Hi! I am a novice in this field. I just started. I will be working on Ion Torrent PGM within a month. I have a very basic problem. What are single end reads and why are they not preferred for genome assembly? Is there any suite for checking the quality of the sample in NGS? Any site or materials where i can get extensive details about the above questions?

Thanks. RJames

• 4.4k views

ADD COMMENT • link updated 11.3 years ago by KCC ★ 4.1k • written 11.3 years ago by rjames.biotech ▴ 10

score 7 · Answer 1 · 2013-07-16

During the sequencing process, what you are actually sequencing are DNA fragments. By 'fragment', I literally mean a string of nucleotides produced during your sample preparation. Usually, the fragment is much longer than your read length. However, due mostly to cost and technology, we are only able to sequence the first few nucleotides of a fragment. This is called a single-end read. For instance, you might have a sample where the average fragment is 350bp, but the data you get back is the first 100 bp of each fragment.

You might ask what happens to the other nucleotides we can't read. They remain unknown to us. For single-end reads, the size of the fragments we are sequencing also remain unknown to us. So, the only information we have for figuring out where a read came from is by the sequence that we get back. Paired-end read is another type of sequencing. In this case, whenever we sequence one end of the fragment, we sequence the other end as well. So, now for each fragment we have two reads. In the case of the sample where the average fragment length is 350bp, we would have two reads of 100 bp each which are labeled in our data as being a pair, meaning coming from the same fragment. Now, when we try to place these pair of reads in the genome, we know that we need to find an area where they both match uniquely and are relatively close to each other. This is extra information we didn't have before.

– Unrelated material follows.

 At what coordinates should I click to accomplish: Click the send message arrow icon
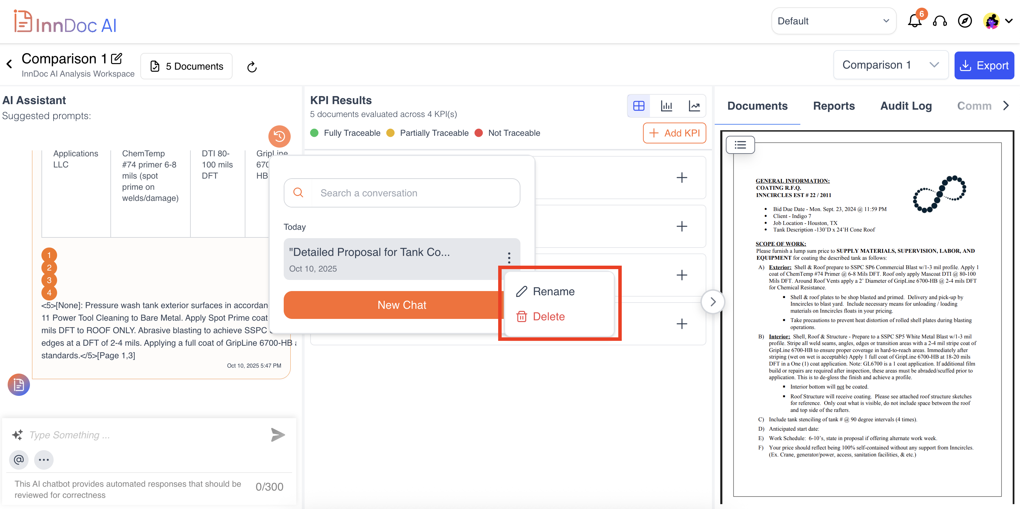click(278, 435)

In the case of genome assembly, the extra information about which reads are close to which other reads helps tremendously. This is why it's preferred.

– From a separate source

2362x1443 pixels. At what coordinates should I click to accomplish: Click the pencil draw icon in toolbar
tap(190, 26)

For sequencing in general, the biological methods for looking at the quality of the sample are extremely helpful. This includes use of bioanalyzer and qPCR. By the time the bioinformatics analyst is looking at the data, the damage is already done so to speak. After the sequencing, there are many tools I have found useful:

fastqc (gives you initial information)
bwa or bowtie 2 and samtools gives you a sense of how much of your sequence mapped uniquely and that can be a warning if it's unusually low
Also, looking at the quality of the matches, the CIGAR string in the SAM file has been useful to me
Visualizing your data in IGV gives you a lot of information on whether your data looks the way you expect

I have found that figuring out how good your sequencing results are is usually a lot of detective work and there is no fixed formula, because every sequencing sample tends to be unique. The many, many procedures used to prepare the sample often provides lots of opportunity to introduce variation. The distribution of fragments is unique. The effect of the PCR amplification is unique.

score 0 · Answer 2 · 2013-07-16

0

Entering edit mode

11.3 years ago

vijay ★ 1.6k

I don't have a straight answer for your first question. However, I feel the basic reason why we prefer a paired end or a bidirectional sequencing module is to obtain a good coverage of your targeted region. You have a lot of tools that can assist you in validating the quality of your dataset viz. fastqc, NGSQC, fastx toolkit,galaxy etc. I think you can verify the papers of these tools to obtain more information.Also it is ideal to keep an eye on the updations that are happening.